I have a working vnp tunnel. I can access only the local lan connected to pix inside_if. Wins is working fine and I can browse using netbios. The issue i have is that i cannot access other networks or subnets beside the one that is connected to pix. How can fix this and access the other networks.
Thanks in advance
Pleae explain your topology (how are those other subnets routed to the pix). Also, post your crypto ACLs. It could be that you just need to edit your crypto ACLs to include the other subnets.
I have 3640 w/2 eth_if, 5 wan connections, default Gateway pointing to pix inside_IF and running ripV.1. The pix sees all of the diffrent subnets via rip.

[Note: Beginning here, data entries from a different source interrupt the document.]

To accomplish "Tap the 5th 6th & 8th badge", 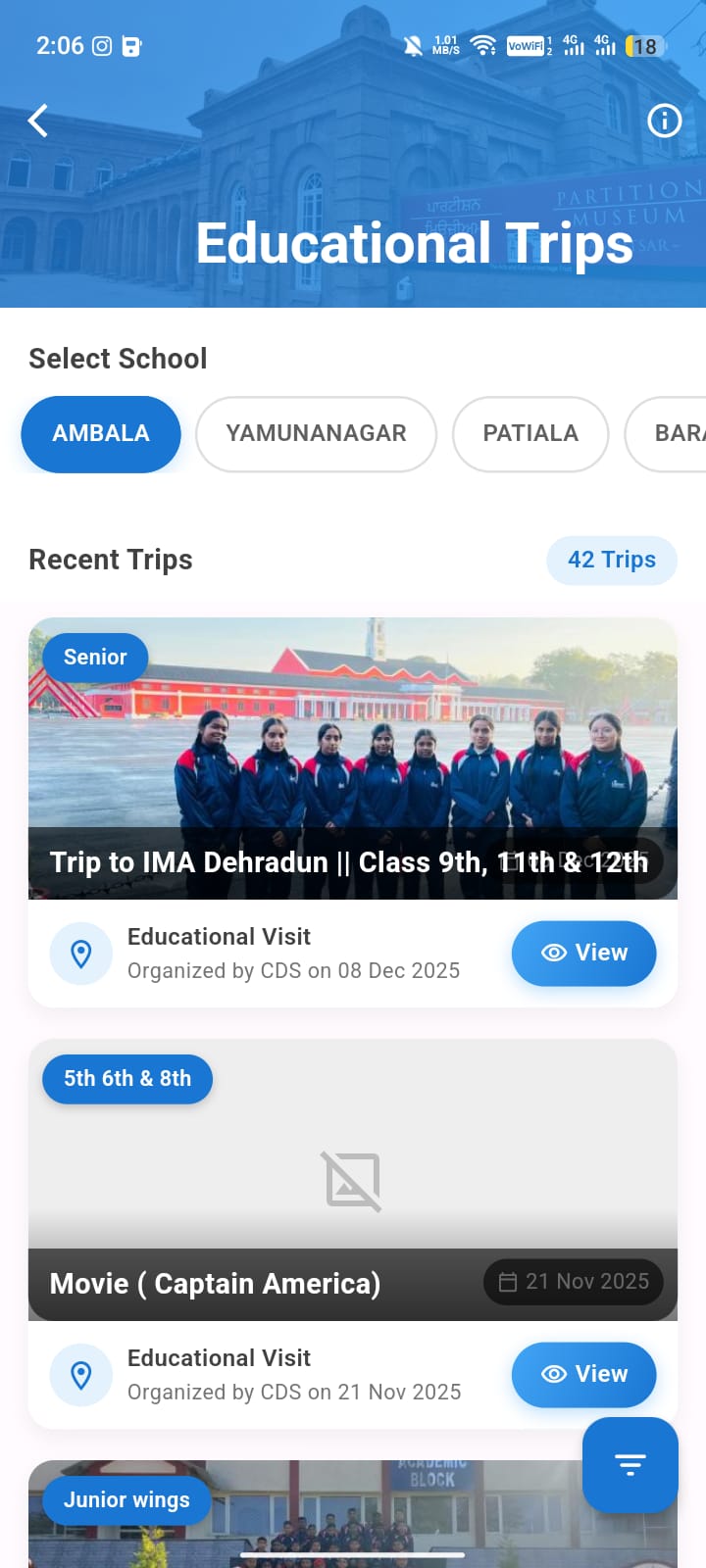I will pyautogui.click(x=127, y=1079).
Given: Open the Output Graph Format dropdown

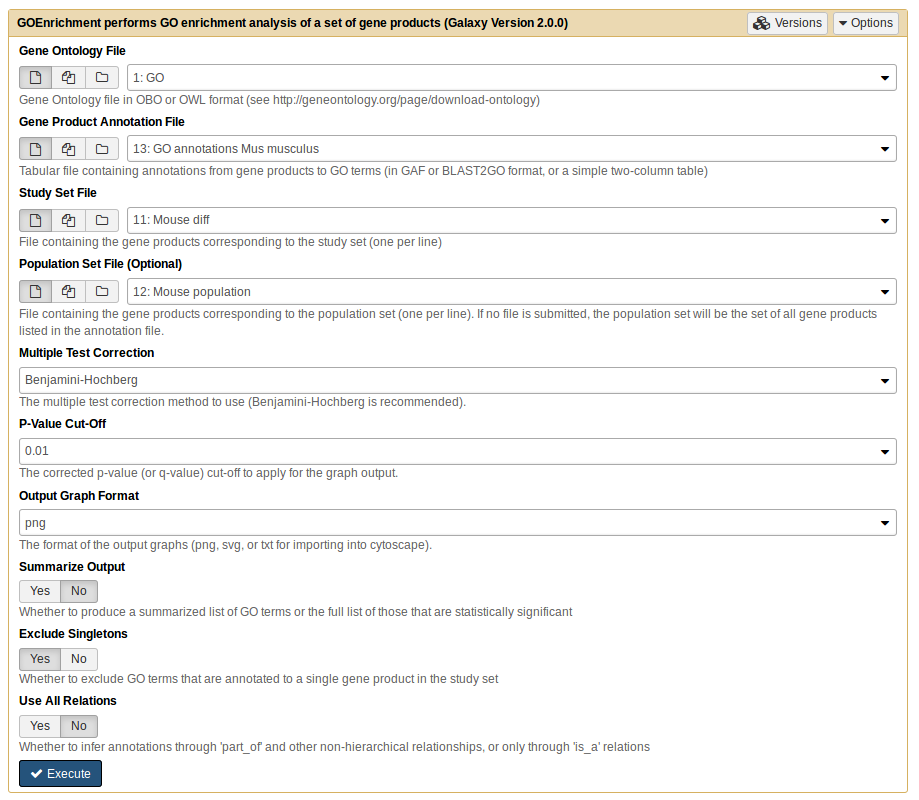Looking at the screenshot, I should coord(458,523).
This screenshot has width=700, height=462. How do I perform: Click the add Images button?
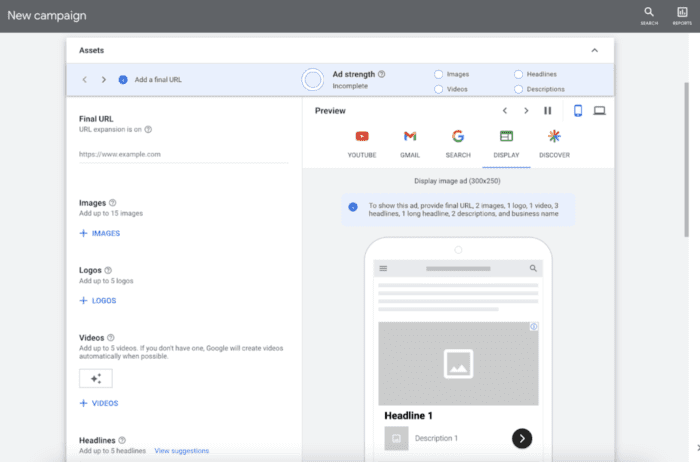[99, 233]
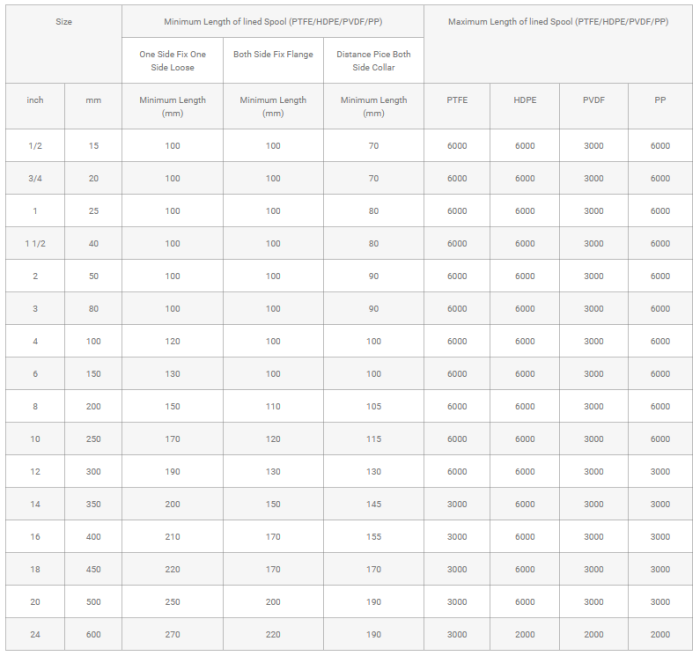Select the Distance Pice Both Side Collar header
Image resolution: width=700 pixels, height=656 pixels.
tap(373, 60)
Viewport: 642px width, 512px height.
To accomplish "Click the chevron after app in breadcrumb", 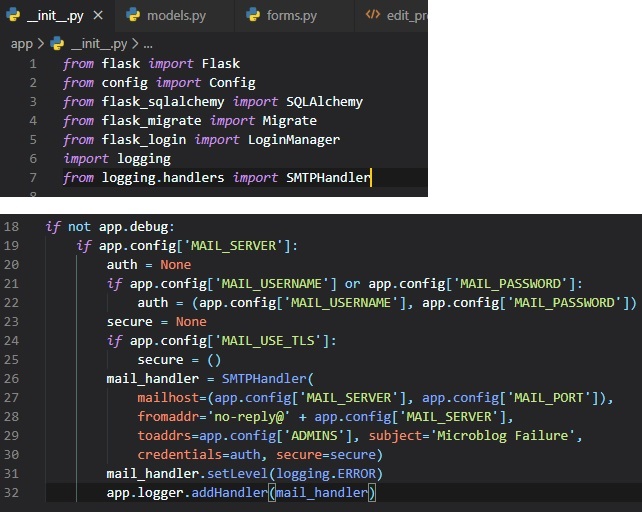I will click(40, 44).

AS far as crypto. can you elaborate some more.
There are access control lists (ACLs) that are using in crypto map statements to determine which traffic must be encrypted.
Post your pix config, but remove the password lines. Let us know what subnets you would like the vpn clients to be able to access
Here is the config. Need access to following subnets 192.168.10.0 -192.168.60.0
access-list vpn_clients permit ip 192.168.0.0 255.255.255.0 192.168.7.0 255.255.255.0
nat (inside) 0 access-list vpn_clients
ip local pool vpn_clients_mis 192.168.7.1-192.168.7.30
sysopt connection permit-ipsec
crypto ipsec transform-set bscuset esp-3des esp-md5-hmac
crypto dynamic-map dynmap 20 set transform-set bscuset
crypto map bscumap 30 ipsec-isakmp dynamic dynmap
crypto map bscumap interface outside
isakmp enable outside
isakmp identity address
isakmp policy 10 authentication pre-share
isakmp policy 10 encryption 3des
isakmp policy 10 hash md5
isakmp policy 10 group 2
isakmp policy 10 lifetime 8640
vpngroup vpn_mis address-pool vpn_clients_mis
vpngroup vpn_mis dns-server 192.168.0.43
vpngroup vpn_mis wins-server 192.168.0.80
vpngroup vpn_mis default-domain *******
vpngroup vpn_mis idle-time 1800
vpngroup vpn_mis password **********
Your access-list vpn_clients list only includes 192.168.0.0/24. So traffic returning from 192.168.10.0/24 and 192.168.60.0/24 to vpn clients would be natted, and that might break things. You should try adding :
access-list vpn_clients permit ip 192.168.10.0 255.255.255.0 192.168.7.0 255.255.255.0
to your config, and then have a vpn test user try accessing resources on the 192.168.10.0 network. If that works, then you will need to add additional lines to the vpn_clients ACL to disable nat selectively
when I entered the nat 0 access-list no_nat, I get this message:"access-list protocol or port will not be used". sh ru display the command
yes, they share interfaces in the same subnet(192.168.0.0/24) and the router's default gateway is the pix's inside_if.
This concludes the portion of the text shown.